The healthcare nation
His next prediction for 2025 was the rise of healthcare as a sector to the point where it overshadowed other areas, in part because of the massive amount of investment required. This would partly be a function of the ageing populations of many countries, particularly in the so-called developed world.
"I'd like you to imagine a world where healthcare is now the leading sector of the economy," Alexander said. "Most developed countries spend around 10 per cent or a little bit less on healthcare; the US spends 20 per cent. And just imagine that now keeps growing and growing."
This would not only create new opportunities in niche areas - in learning technology that helps the aged, for example - but would profoundly affect the overall pattern of investment in both the public and private sectors.
In schools and universities, there would likely be more healthcare and medical science programmes that would require specific technological assistance. Meanwhile, there would also be a "feminisation" on campus, driven by an increased focus on female needs, not least because women tend to live longer than men. Already 55 per cent of US undergraduates are female, and that is expected to rise to 70 per cent by 2025.
"There may be more space sharing [on campus] with clinics and hospitals," Alexander said. "And medical figures could loom as large as sports heroes today."
Higher education passes peak
At the same time, he said, higher education in general is likely in 2025 to have peaked as a sector. Already, many believe that the developed world turns out more graduates than it needs for the jobs that are available - a costly process which may become increasingly hard to fund or justify, either by governments or the private sector. Already, there are signs that university enrolments are decreasing, Alexander noted.
"There is demographic decline - fewer young people - accelerated prices and sunk costs, low public funding, and alternatives [to traditional education] rising," he said. "There are buildings on campuses that you can't unbuild; tenured faculty that you can't 'un-tenure'."
An 18-year-old in 2025 would probably be able to complete his or her education without leaving home. Foreign enrolments would become even more important. College campuses could change accordingly, perhaps being used more by outside businesses and events, and with fragmented courses and curricula that would have a lower barrier to entry.

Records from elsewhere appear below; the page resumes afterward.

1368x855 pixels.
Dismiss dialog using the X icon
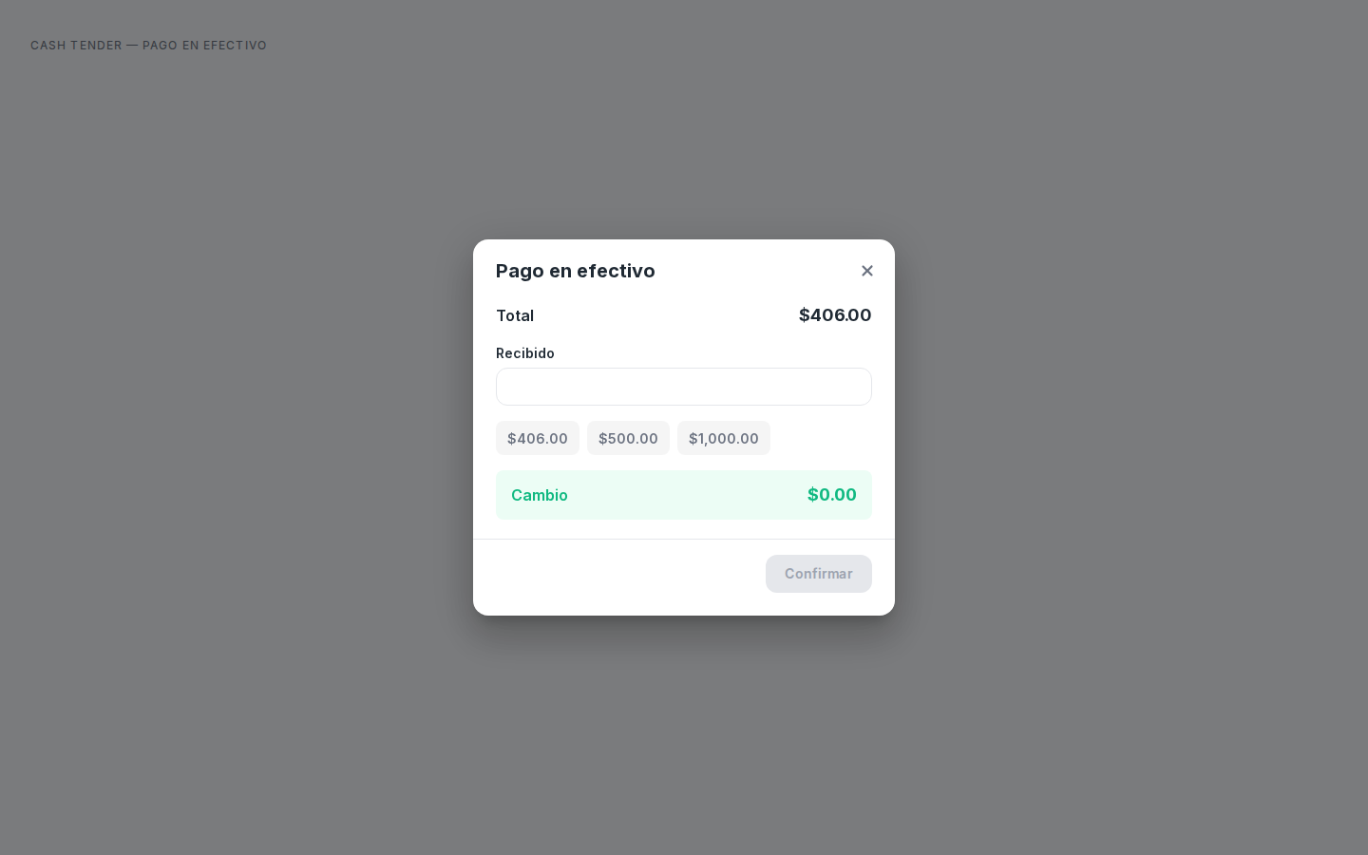(867, 271)
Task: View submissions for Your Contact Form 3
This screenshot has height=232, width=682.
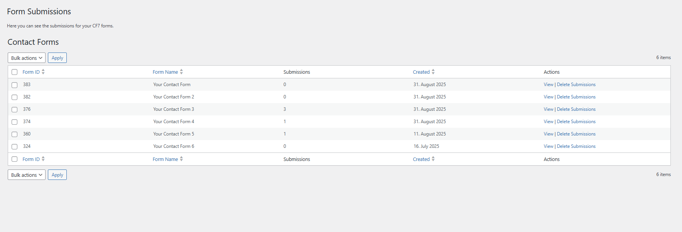Action: pyautogui.click(x=548, y=109)
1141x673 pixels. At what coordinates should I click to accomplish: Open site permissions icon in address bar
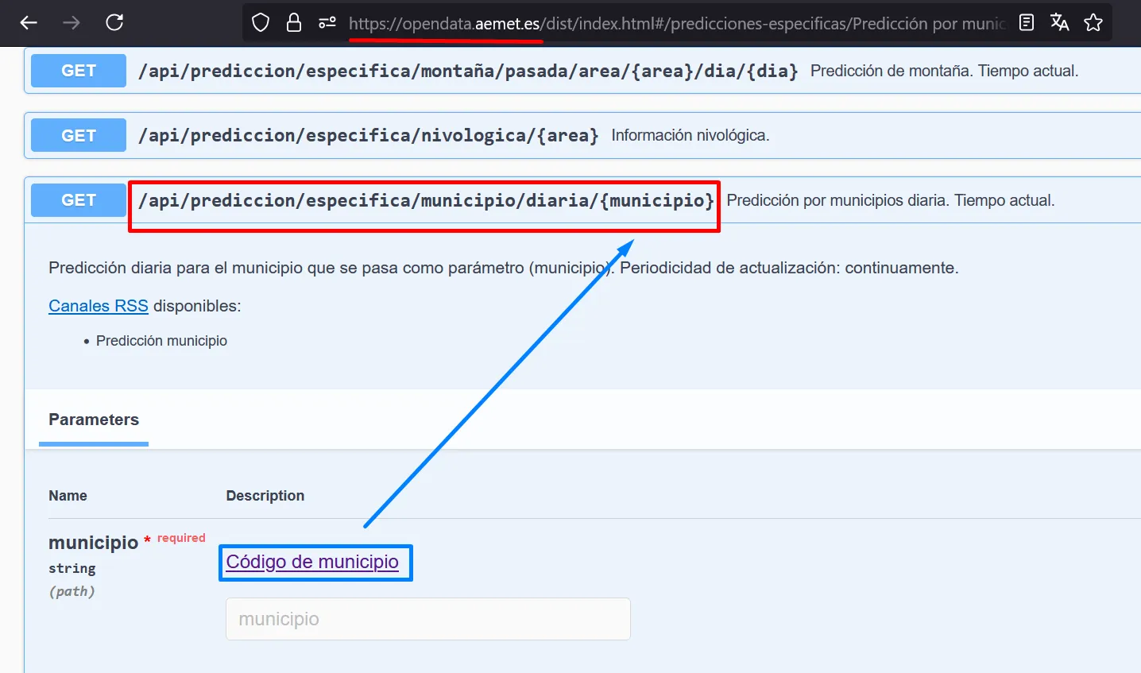tap(327, 23)
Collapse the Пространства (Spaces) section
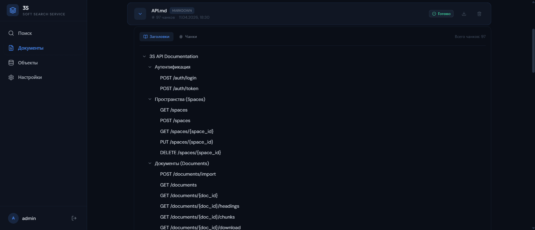The image size is (535, 230). coord(150,99)
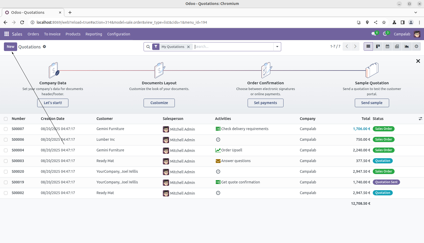
Task: Expand the search filter options dropdown
Action: coord(277,47)
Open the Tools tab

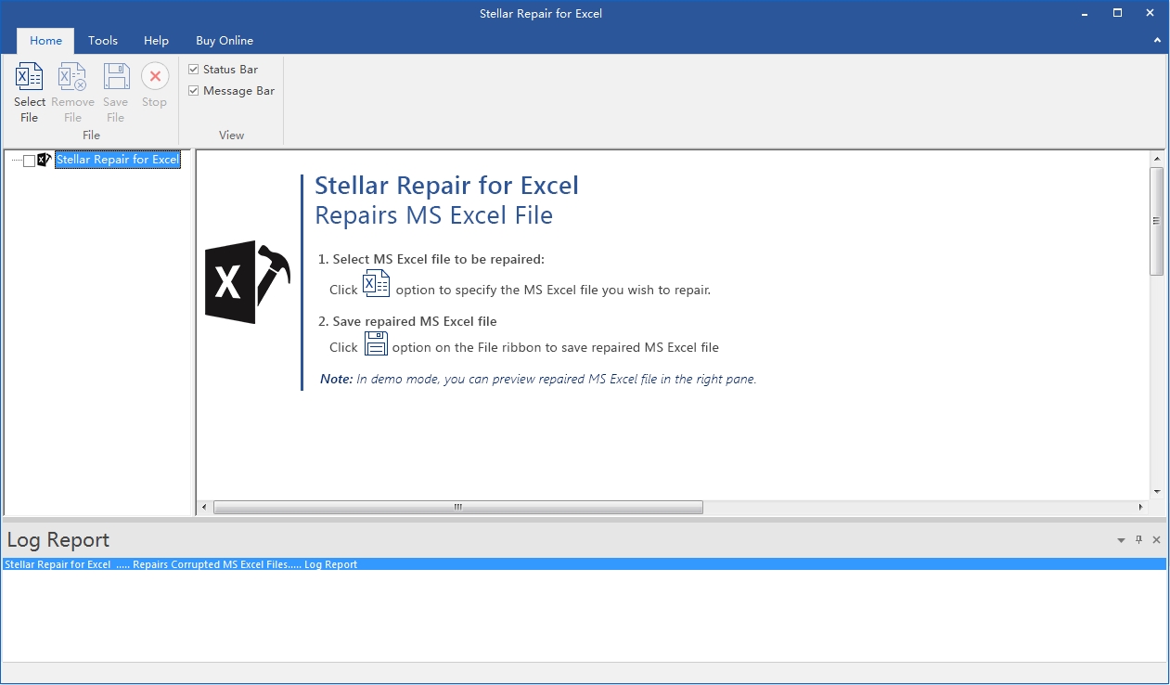(103, 41)
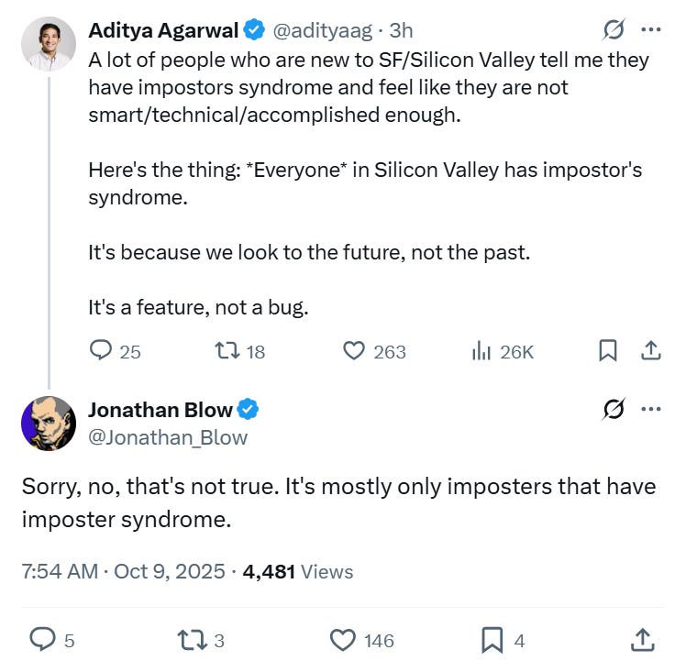Bookmark Aditya Agarwal's tweet
686x672 pixels.
pos(607,350)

"Vocational tech classes will be more widespread, and apprenticeships accepted as career paths," he suggested.
Services and solutions that address these needs would therefore likely find a market.

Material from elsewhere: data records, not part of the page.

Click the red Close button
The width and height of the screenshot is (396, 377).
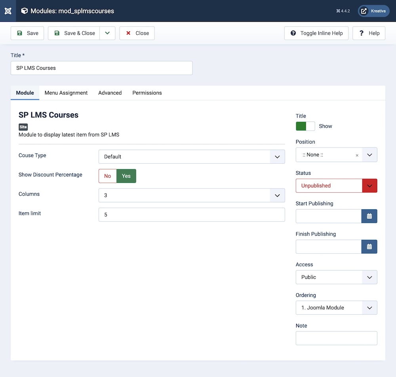[137, 33]
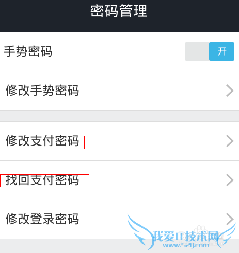Open 修改手势密码 via its chevron arrow

coord(230,91)
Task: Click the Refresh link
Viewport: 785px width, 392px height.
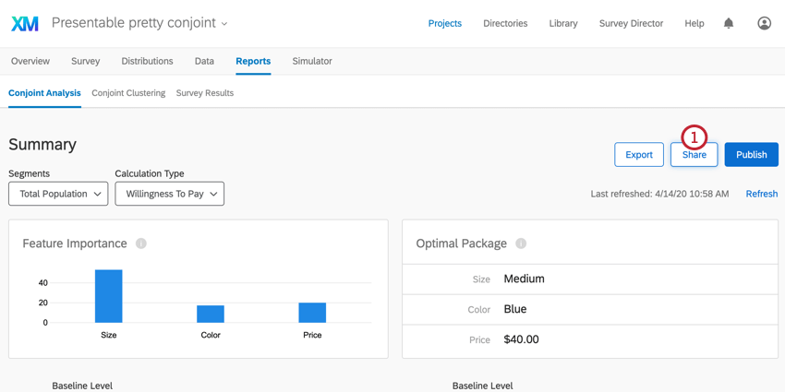Action: pyautogui.click(x=762, y=194)
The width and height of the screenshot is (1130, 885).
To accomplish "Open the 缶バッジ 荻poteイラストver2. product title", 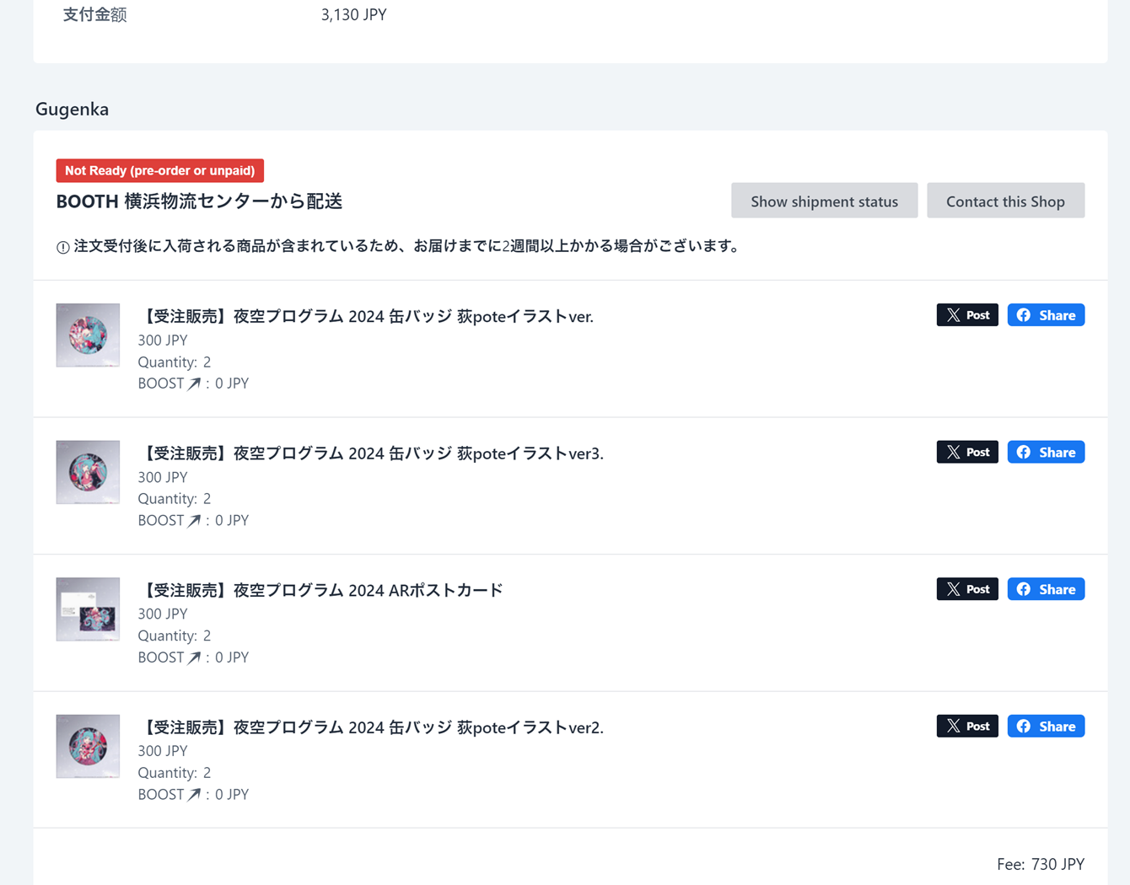I will pyautogui.click(x=370, y=727).

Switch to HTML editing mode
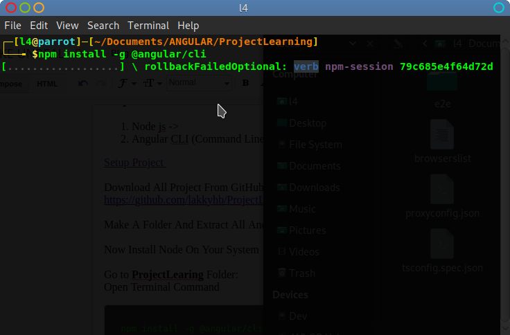pyautogui.click(x=47, y=84)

Surge of story, social and gaming
The fourth trend could be summarised by the word "renaissance", he suggested. There would be an explosion in storytelling and narrative, overlapping with the booming social media and gaming sectors. Gamification of projects would become increasingly important - and the results would be clear to see within teaching and learning practices, processes and tools.
"Games developers would become role models; they are major skill sets and they get a lot of great stuff done. And this 18-year-old in 2025 will have a hard time imagining a world without gaming," Alexander said. "Most of their work, most of their schooling, will have been gamified."
He said it is not necessarily clear which of the four trends forecast will dominate, but it is nevertheless true that the beginnings of all four can be clearly seen in the IT world that schools and educators are trying to adapt to and integrate with. That is the challenge and the opportunity for technology providers.